= Work item =
Repeat exactly the stretch of lines that starts with the one containing "Instruction: Click the" and ends with the last line of the material. Leave out pictures.

= Records for processing =
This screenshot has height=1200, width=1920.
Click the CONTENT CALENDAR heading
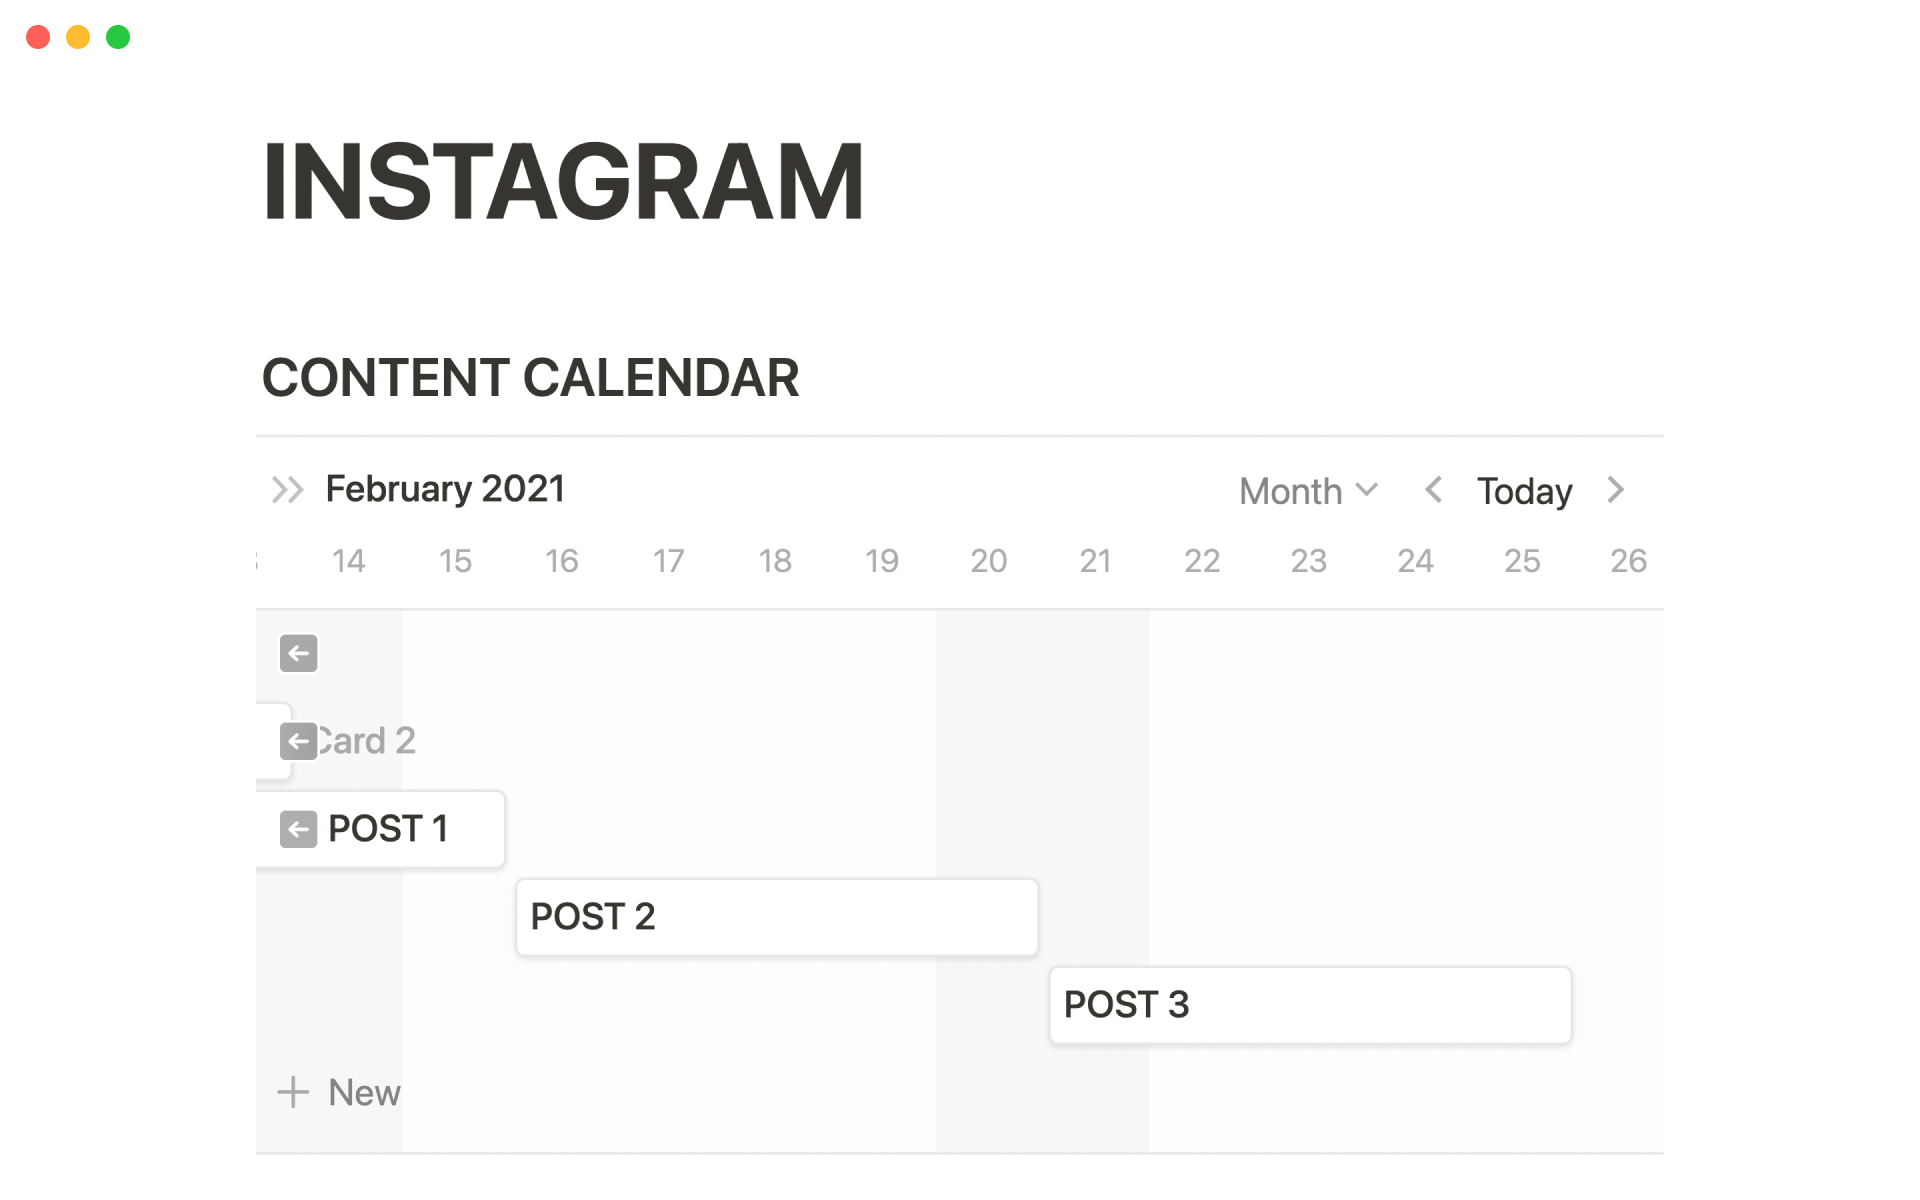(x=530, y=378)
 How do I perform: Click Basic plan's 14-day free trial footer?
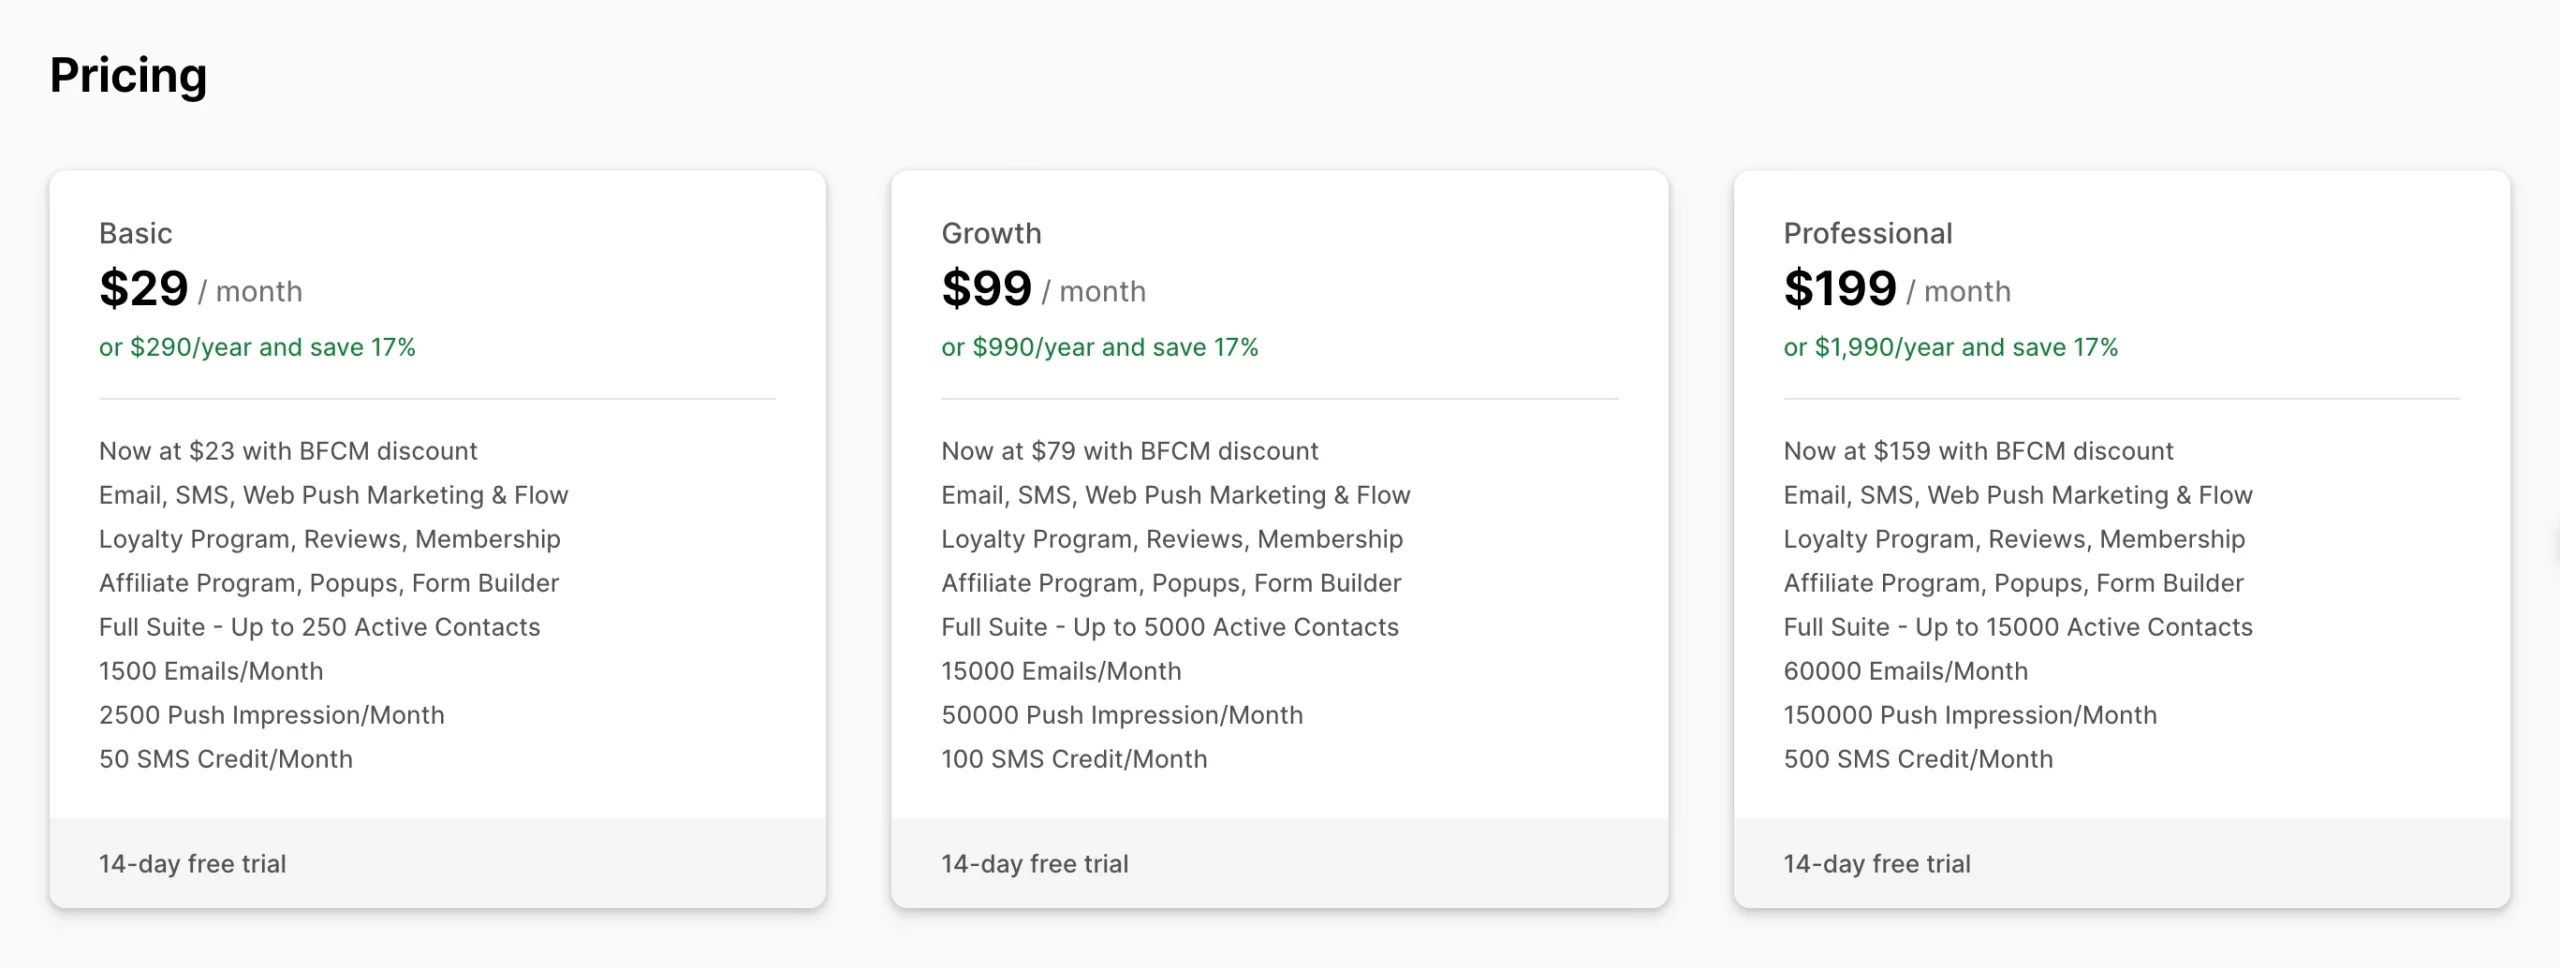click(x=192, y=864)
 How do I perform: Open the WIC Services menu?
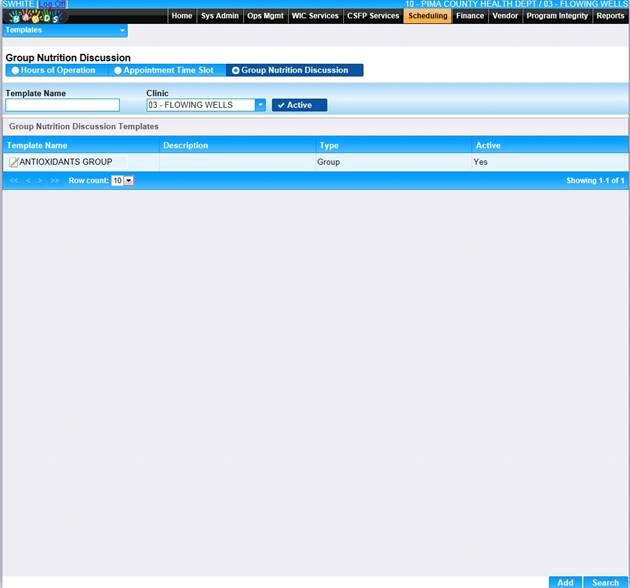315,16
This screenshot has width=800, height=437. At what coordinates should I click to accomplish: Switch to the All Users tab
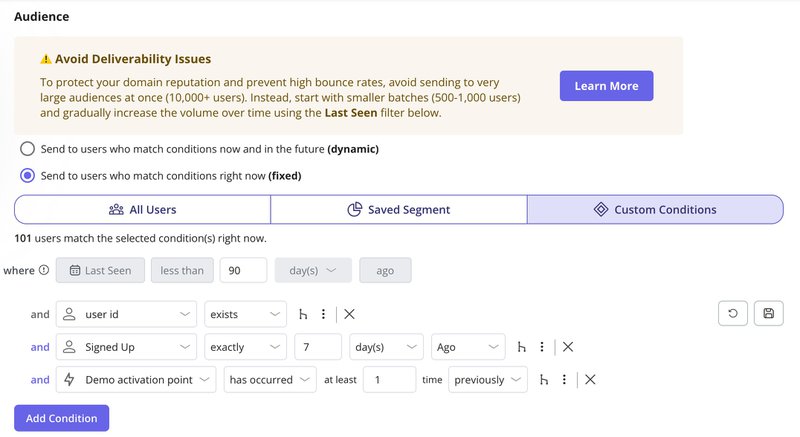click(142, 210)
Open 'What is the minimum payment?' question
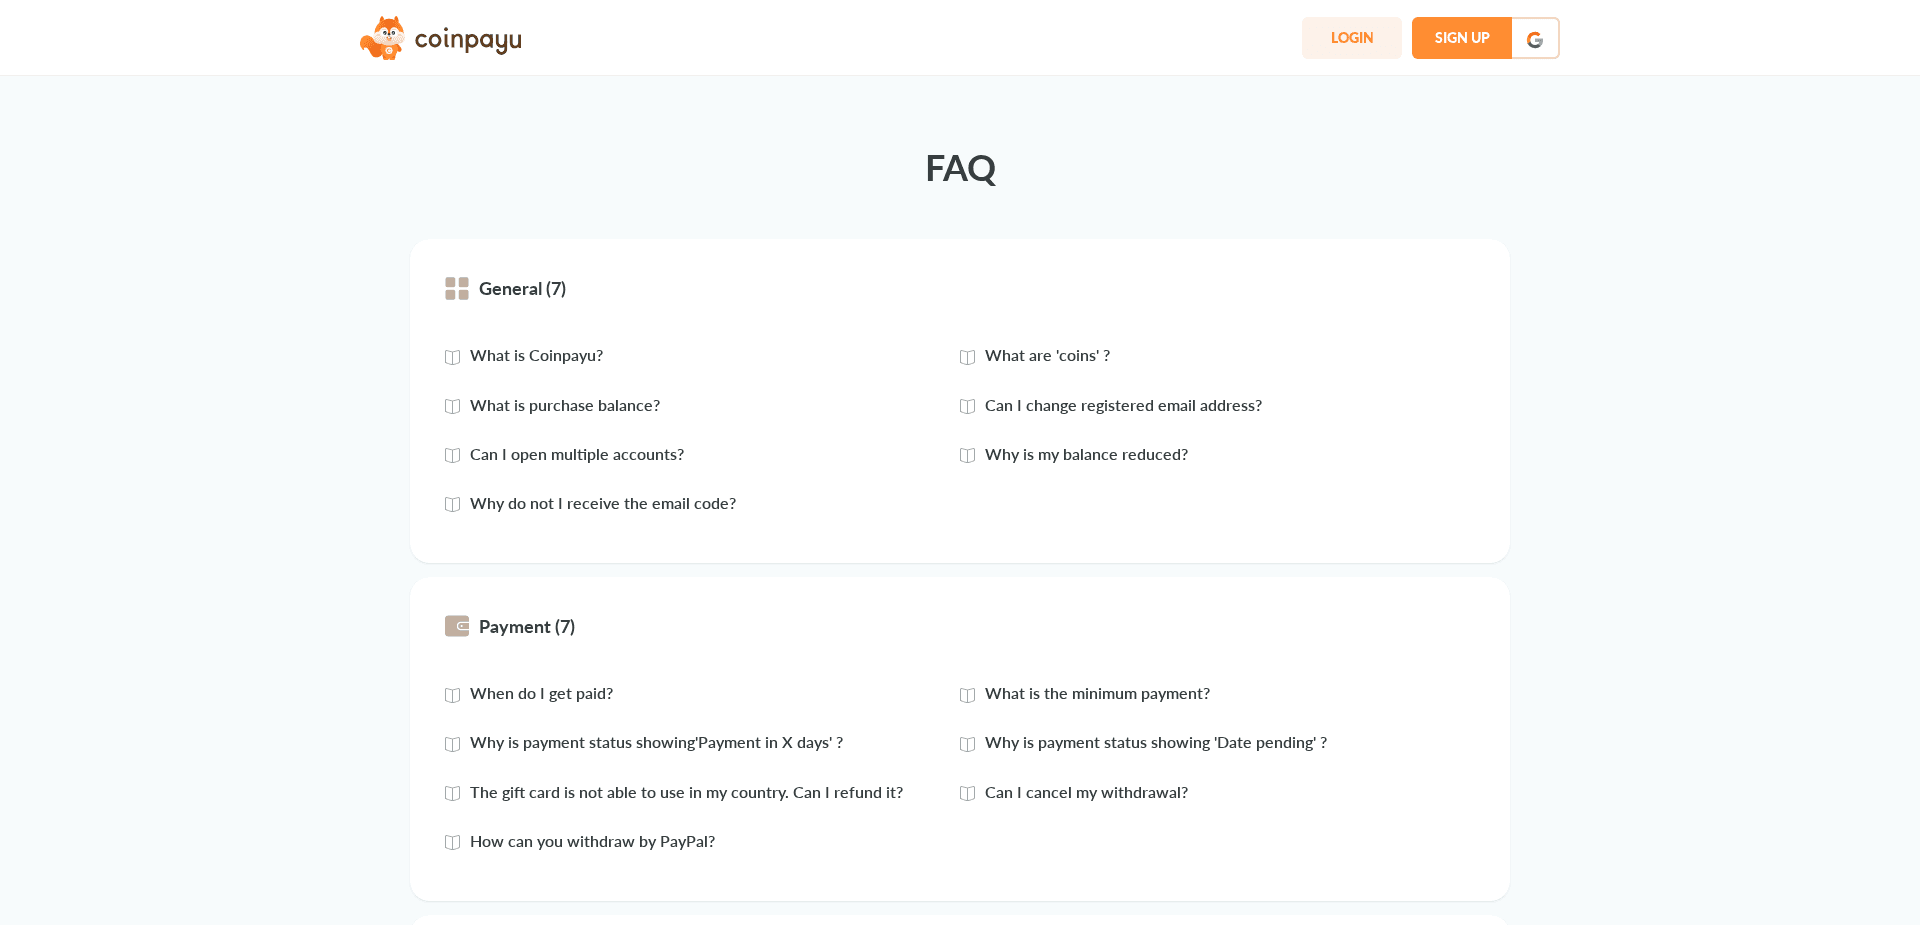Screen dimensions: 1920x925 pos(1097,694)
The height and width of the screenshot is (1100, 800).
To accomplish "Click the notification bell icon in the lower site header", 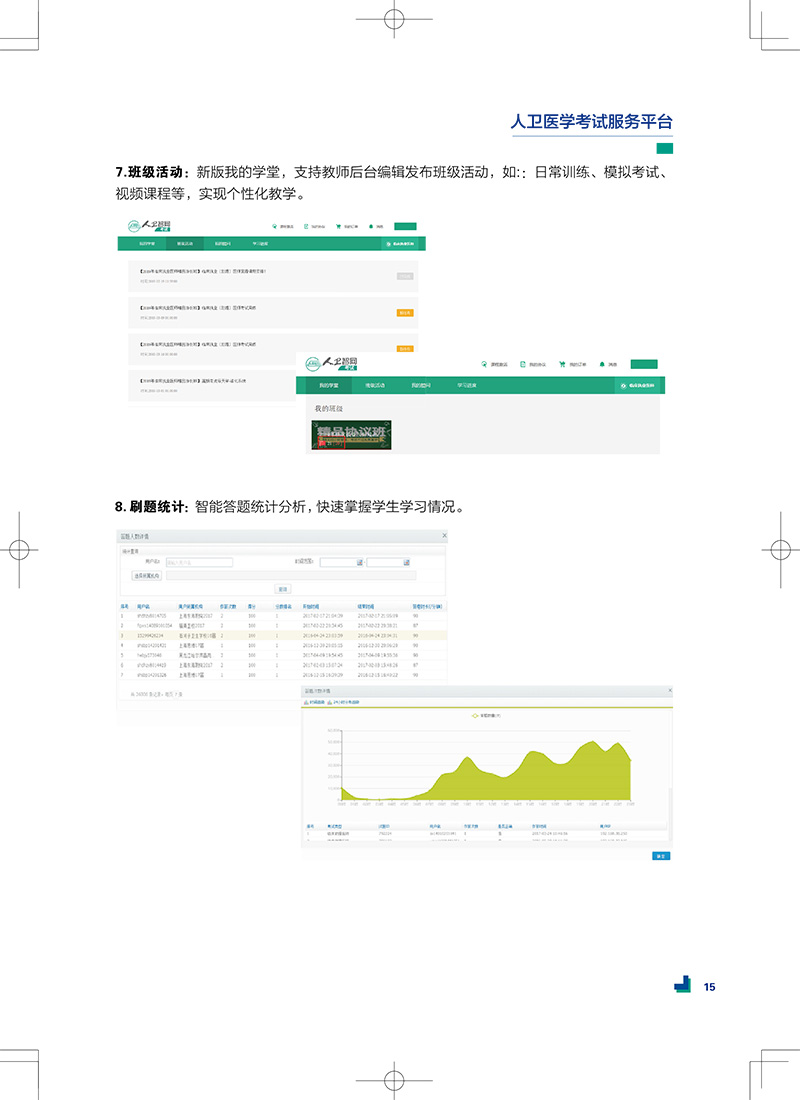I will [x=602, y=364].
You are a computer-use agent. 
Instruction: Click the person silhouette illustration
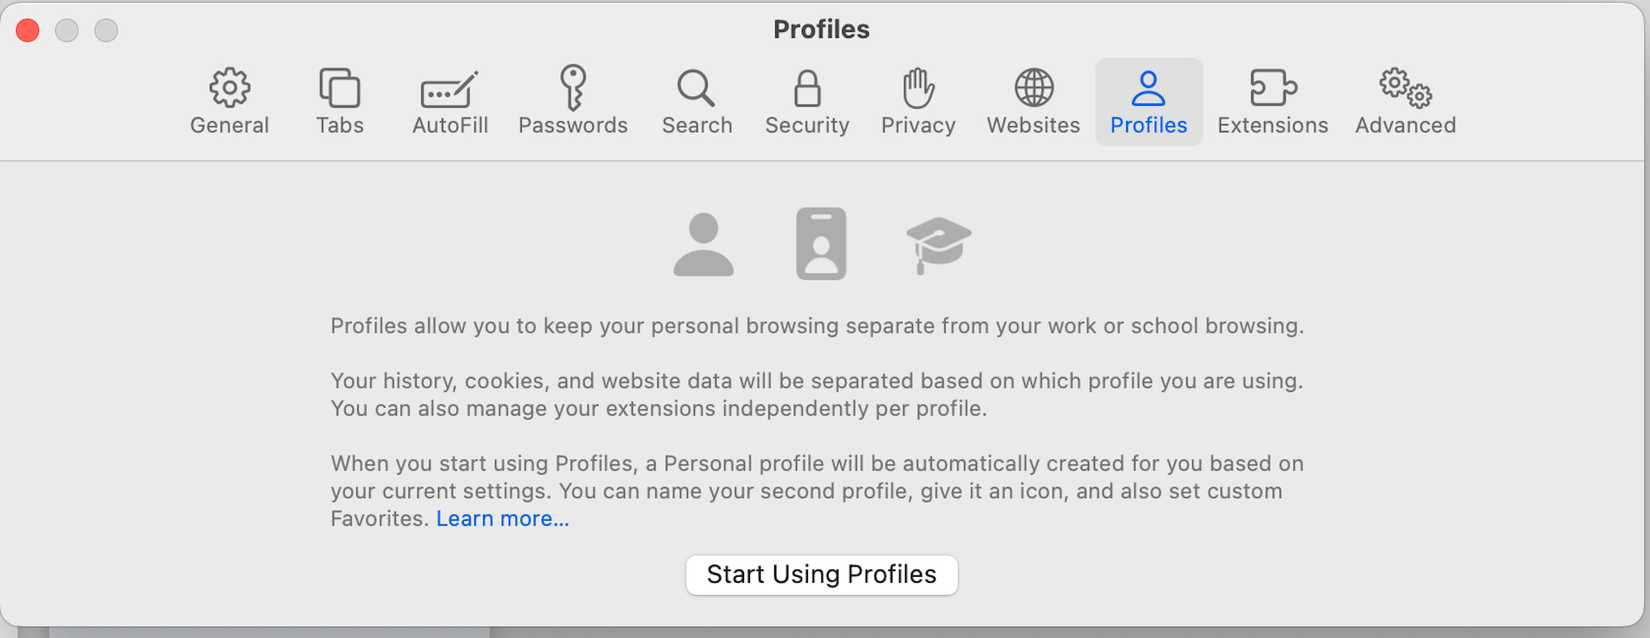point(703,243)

= Response area =
Instruction: Click the person silhouette illustration
point(703,243)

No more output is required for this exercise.